For Giorgio, the idea came a few years earlier when she heard an engineering dean say that students needed strong communications skills in order to lead. “I just remember cataloging that into my brain going, there could be a collaboration between communication and engineering. And I would like to see that happen.” With Giorgio on board as course director, they soon received the grant, and Engineers SPEAK became a funded program.
While some things have changed since they started, the basic set up remains the same. Students sign up as a group for the required clinic, and then each member from that group gives five minutes of their presentation to a small team of teaching assistants from ECE ILLINOIS and Communication who offer their feedback.
Whenever possible, that team includes both a TA from CMN 101, which focuses on the basics of public speaking like breathing, and a TA from CMN 111/112, which concentrates more on critical thinking and argument, giving the students the benefit of both perspectives. There are no grades and no faculty present, providing students with a chance to present to a friendly audience that wants them to succeed.
Not every student arrives with the best frame of mind. “Some of the teams’ demos have literally failed days ago,” said Ann Bryan. “The biggest portion of their grade just collapsed, so they’re in a very vulnerable position.” For these students, the team often acts as cheerleaders, helping them get excited about their work and learning ways to successfully talk about failure.
Another thing they emphasize is problem solution. “It’s the essential thing in 445 that we’re trying to get them to think on,” said Jacob Bryan.
“We can challenge them a little bit on that,” said Ann, “and it forces them to clarify their thoughts.”

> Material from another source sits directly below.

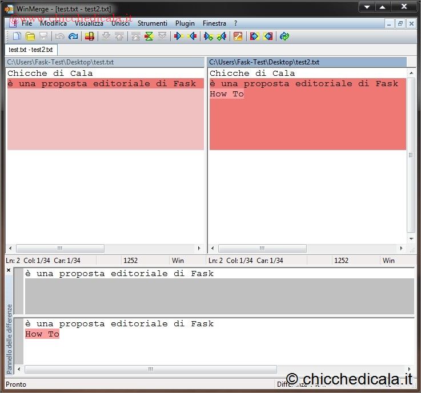Screen dimensions: 421x393
Task: Select the test.txt - test2.txt tab
Action: (x=30, y=50)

Both Jacob and Ann have been impressed by the students’ ability to assimilate what they learn. Groups that present later in the clinic often make adjustments based on the feedback of those who’ve gone before, and Jacob says he often sees students do things in the final presentations he knows they were taught.
Of course, students aren’t the only ones to benefit from the inter-departmental collaboration. “For the Com GAs it’s a very valuable experience, because they have the opportunity to interact with engineering students, talking about technical aspects of what they’re doing,” said Makela.

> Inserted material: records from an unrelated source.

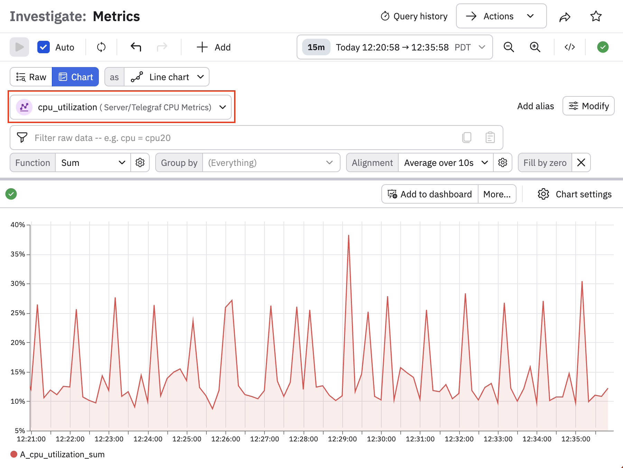Click Add to dashboard button
Screen dimensions: 623x468
(430, 194)
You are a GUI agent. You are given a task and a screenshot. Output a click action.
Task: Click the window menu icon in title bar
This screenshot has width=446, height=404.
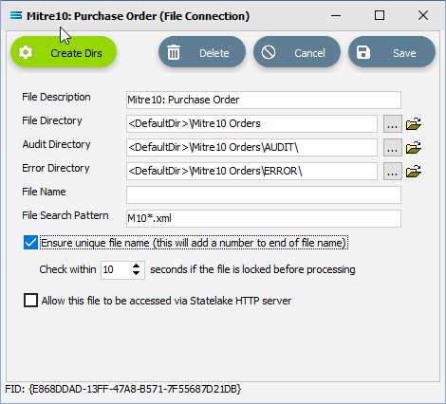point(16,15)
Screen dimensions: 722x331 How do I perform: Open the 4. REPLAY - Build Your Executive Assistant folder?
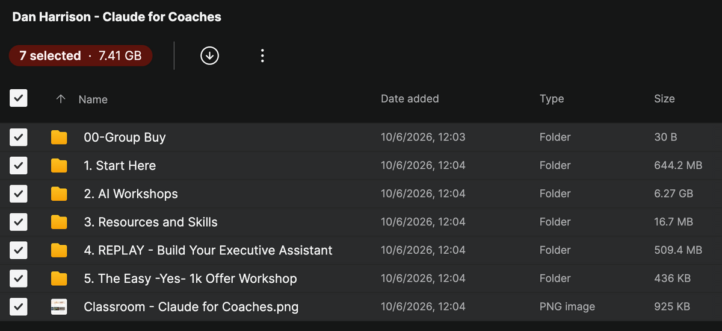pos(208,250)
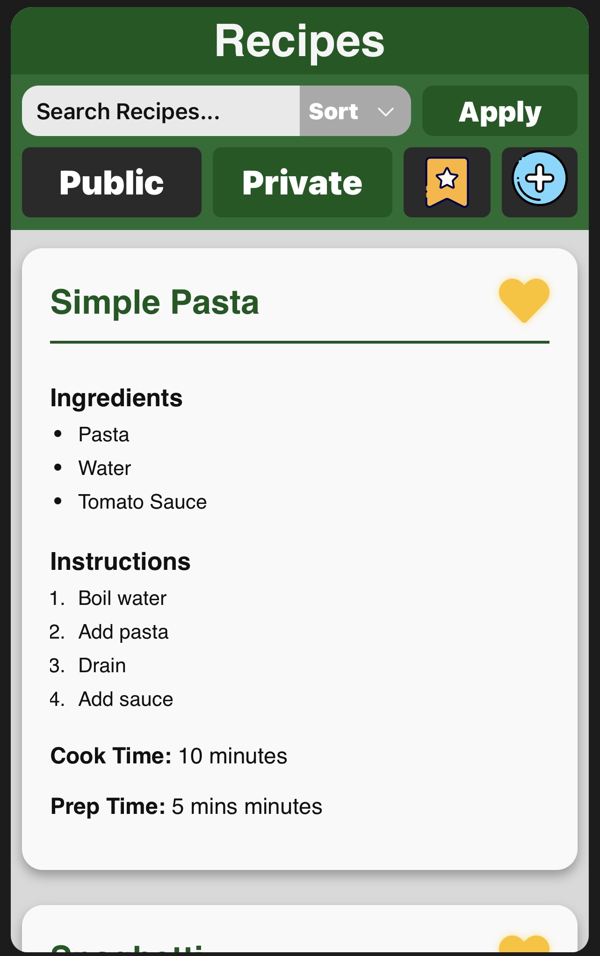Switch to the Private recipes tab
Image resolution: width=600 pixels, height=956 pixels.
pos(302,182)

Giorgio agrees, adding that having that experience on their CV can really open doors. For Ann Bryan, there’s another benefit. “It’s interesting to translate what we do to a totally different audience and talk about technical presentations,” she said, adding that the exercise has enhanced her ability to teach communications students.
With their success, the program has expanded, offering clinics for other engineering classes where presentation plays a key role, including senior design courses in the Department of Mechanical and Systems Engineering and the Department of Agricultural and Biological Engineering. The team plans to apply for one additional year of funding from the SIIP grant. After that they will need to find a more permanent funding source if it’s going to continue. Makela hopes it will, adding that it serves a unique role for engineering students. “Having it presented in this method where it’s still the right people presenting the material to them, but at a time that is convenient and impactful for them, I think, is really the way to go.”

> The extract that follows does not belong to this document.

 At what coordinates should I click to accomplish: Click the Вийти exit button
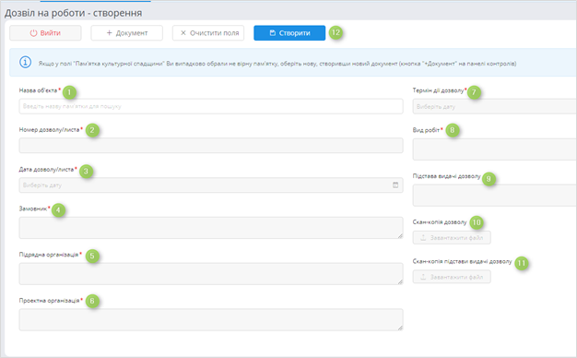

Jacob knows of at least one clinic graduate who would agree. After initially losing a job offer, Jacob says the student he mentioned earlier not only passed the second time through ECE 445, he landed his dream job. In a thank you email he later wrote to Carney, the student says the company told him that one of the key reasons they hired him was his ability to communicate technical knowledge, which he attributes directly to Engineers SPEAK. That’s music to the ears of those who’ve worked hardest to make it happen. “Things like that,” Ann Byan says, “make it totally worth it.”